Friday, December 19, 2014

NLRB: Employees May Use Employer Email on Nonworking Time

On December 11, 2014, the National Labor Relations Board issued a greatly anticipated decision in Purple Communications , Inc. v. Communications Workers of America, AFL-CIO. The Board held employees may use employer email systems for statutorily protected communications on nonworking time, unless the employer shows a business justification for prohibiting it. In reaching this decision, the Board overruled prior case law to respond to technological changes in society.

The Board overruled its 2007 decision in Register Guard, finding it "was clearly incorrect." Register Guard held an employer may completely prohibit employees from using the employer's email system for concerted activities protected under Section 7 of the National Labor Relations Act. Register Guard allowed employers to completely ban employees from using the employers email system for these purposes without demonstrating any business justification, so long as the ban was not applied discriminatorily.
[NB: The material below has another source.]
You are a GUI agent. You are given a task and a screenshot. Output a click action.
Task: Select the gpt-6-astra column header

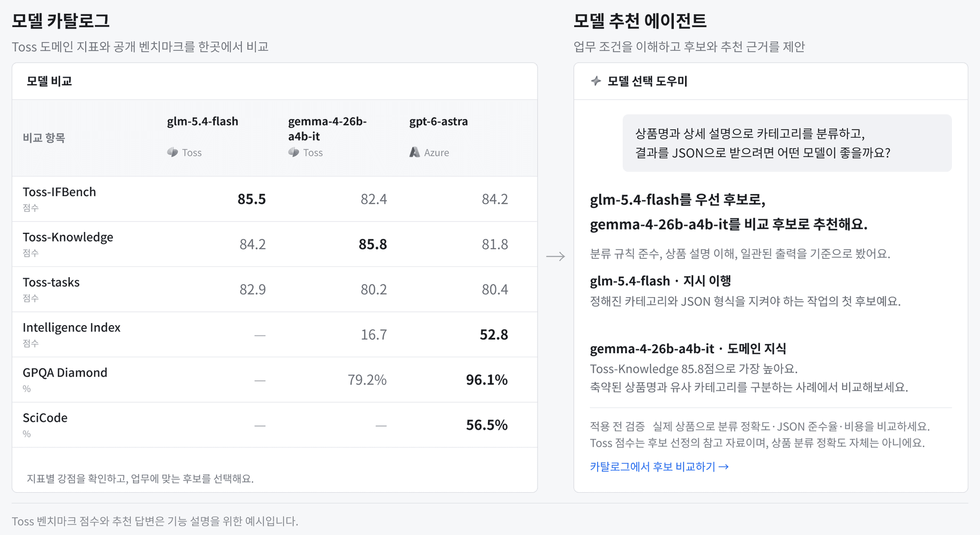pyautogui.click(x=438, y=121)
Purple Communications overruled Register Guard, finding it undervalued employees' core Section 7 right to communicate in the workplace about their terms and conditions of employment, and granted too much weight to employers' property right. The Board noted statistics showing email has become the most pervasive form of communication in the business world. The Board also discussed the Supreme Court's decision in City of Ontario, California v. Quon, which found some personal use of employer email is common and usually accepted by employers.
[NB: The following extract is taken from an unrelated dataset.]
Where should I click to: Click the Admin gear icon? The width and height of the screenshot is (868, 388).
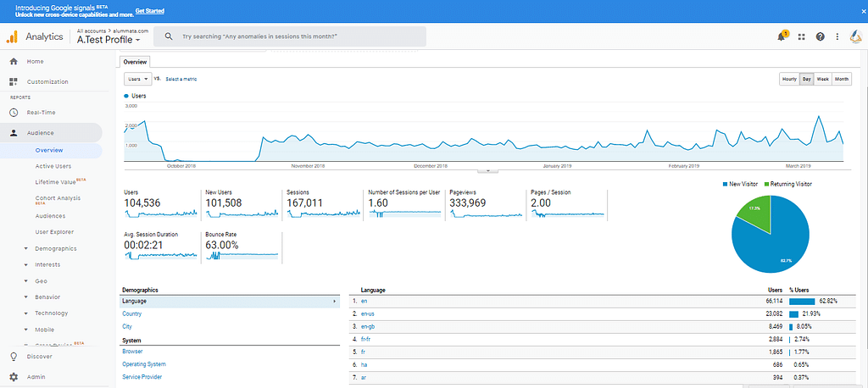(x=14, y=377)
The Board stressed its holding in Purple Communications is "carefully limited." The holding only applies to employees who have already been granted access to the employer's email system and does not require employers to provide such access. Also, an employer may justify a total ban on nonwork use of email by showing the ban is necessary to maintain production or discipline.  Employers may also impose uniform and consistent controls over its email system to the extent necessary to maintain production and discipline. The holding is limited to email access, and does not extend to other forms of electronic communication. Although a small step, this decision shows the Board's willingness to adapt to ever-increasing technological changes.

This decision is about access to employers' email systems, not confidentiality of those emails.  It is possible some employers will read emails sent through their email systems and labor leaders should use caution about what they send on an employers' email system.